WHAT YOU NEED TO DO:
• A. Name every person, organization, and place that appears in the passage on natural gas conversion.
• B. Update the passage on natural gas conversion by rewriting it from "Recent studies show" through "methane activation catalysts." with "daunting" replaced by "formidable".
• C. According to the passage on natural gas conversion, at what temperature does the process of converting methane to synthesis gas run?

Vast reserves of natural gas, of which roughly 95% is methane, remain untapped because the resource sits in locations that are too remote for the gas to be shipped economically. For years, researchers have worked to develop energy- and cost-effective methods for converting the gas to liquids, which can be transported more easily than gas. Commercial processes for transforming methane to methanol, hydrocarbons, and other liquids already exist. But most of those methods start by converting methane to synthesis gas, a mixture of CO and hydrogen. That process runs at high temperatures (>600 °C) and is economically viable only at very large scales.
Recent studies show that MOFs are promising catalysts for activating methane under mild conditions. But because this class of materials numbers in the tens of thousands, the task of finding or designing the best MOF for the job—for example, converting methane to methanol—is daunting. At the American Chemical Society national meeting in Orlando on Sunday, Andrew S. Rosen reported on an advance that may improve computer-based methods for screening MOF libraries for promising methane activation catalysts.

INFORMATION SHOWN:
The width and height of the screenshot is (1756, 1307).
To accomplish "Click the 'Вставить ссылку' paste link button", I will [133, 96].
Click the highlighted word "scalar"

PROBLEM SOLUTIONS:
• A. Andrew S. Rosen, American Chemical Society, Orlando

• B.
Recent studies show that MOFs are promising catalysts for activating methane under mild conditions. But because this class of materials numbers in the tens of thousands, the task of finding or designing the best MOF for the job—for example, converting methane to methanol—is formidable. At the American Chemical Society national meeting in Orlando on Sunday, Andrew S. Rosen reported on an advance that may improve computer-based methods for screening MOF libraries for promising methane activation catalysts.

• C. Above 600 °C